Tuesday, May 10, 2011

OpenStack

A couple of weeks ago, I went to the OpenStack Design Summit in Santa Clara.  It was an amazing event with hundreds of people (most of them developers) and significant representation from major industry players like Citrix, Cisco and Dell.

It is hard to believe that it was only last summer that Rackspace and NASA announced the project.  In that time, the project has had three releases.

The project has several major components, including a compute fabric called "Nova" and an S3-like blob store called "Swift".

By most accounts, Swift is ready for prime time (in fact, CloudScaling was involved in several large deployments).

Nova on the other hand is still an early-stage product.  Nevertheless, several major players have announced their intention to have product deployments in the near future, including Internap who plans to do so later this year.

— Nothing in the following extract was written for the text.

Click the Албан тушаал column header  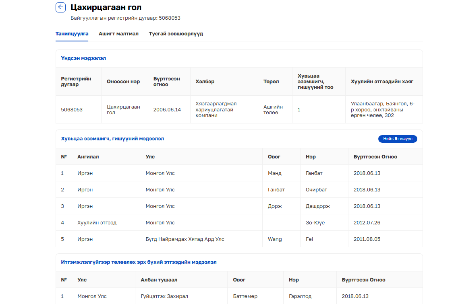click(159, 280)
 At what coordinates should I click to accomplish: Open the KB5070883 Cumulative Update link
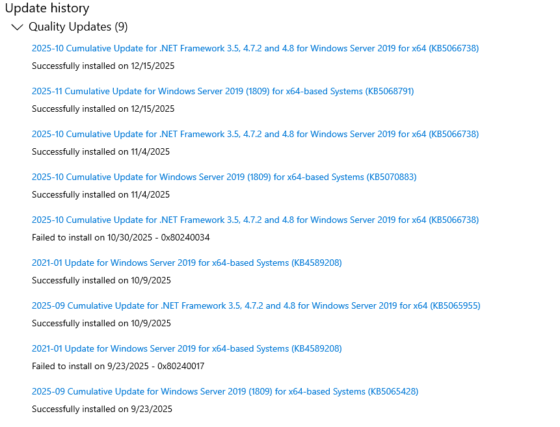click(x=224, y=177)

All this activity has attracted significant investment, and most of the effort seems to be focused on: block storage as a service (think EBS, sort of), network as a service (check out Nicira), and higher level management and integration functions (basically all those "little" things that turn a technology into a real-world service).

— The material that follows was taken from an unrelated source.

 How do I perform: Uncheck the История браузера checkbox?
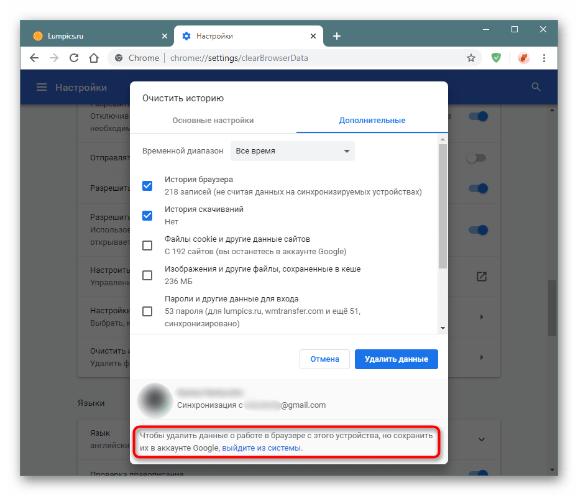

One thing is for sure, this is a space to watch carefully.

DISCLAIMER: The opinions expressed here are my own and do not necessarily represent those of current or past employers.

Saturday, April 30, 2011

IPv6 on Comcast

I recently switched back to Comcast, and given that they have been talking up their IPv6 initiatives a lot, I decided to see how easy it was to get IPv6 connectivity. As it turns out, it was almost trivial.

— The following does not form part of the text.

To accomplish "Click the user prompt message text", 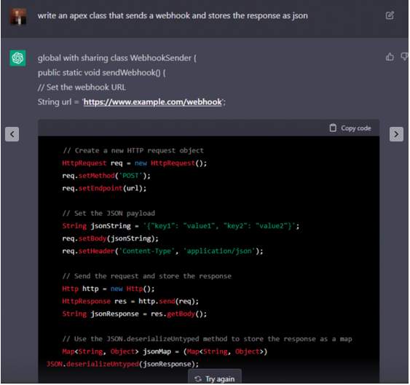I will click(173, 16).
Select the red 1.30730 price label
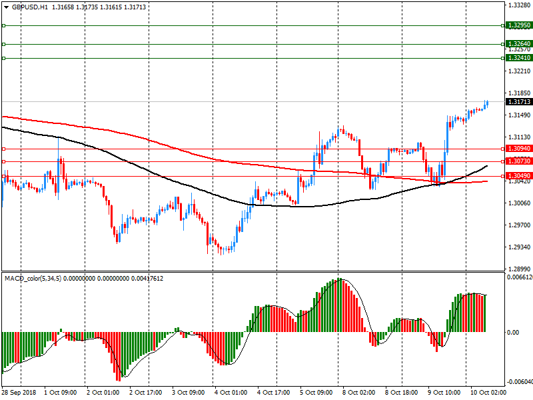Image resolution: width=533 pixels, height=400 pixels. coord(518,162)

While Comcast is planning to have dual-stack (both IPv6 and IPv4) support soon, they currently only support 6to4 in my area. The good news is that they support automatic 6to4 tunnel configuration.

Here is how I got it working with my Mac.
  1. I unplugged my router and connected my Mac directly to the cable modem (6to4 tunneling does not work behind a NAT gateway -- well sort of, but I'll save that for a future blog when I get it working).
  2. I restarted the cable modem (if you don't do this, it will stay bound to your router's MAC address and you won't get any connectivity).
  3. I waited for things to settle down (the cable modem has a bad habit of giving you a 192.168.100.x address space temporarily, but unplugging the ethernet cable from your computer and/or renewing your DHCP on your computer should fix it).
  4. You should now have regular IPv4 connectivity.
  5. Now the cool part. In the System Preferences network settings, I clicked the "+" to add a new network, and chose "6 to 4" for the interface type.
  6. I then opened a browser to ipv6.google.com and voila, it worked.
Of course, this was a temporary solution because I had to unplug my router. However, I've heard that several people have had success with the Apple Airport Extreme and several of the other routers listed on the 6to4 Wikipedia page.

I plan to do some more experiments with DD-WRT or Linux as the router. Stay tuned.

Saturday, April 16, 2011

Welcome

Welcome to my blog. I am interested in a broad range of technology and thought it would be worthwhile to share a few of my discoveries.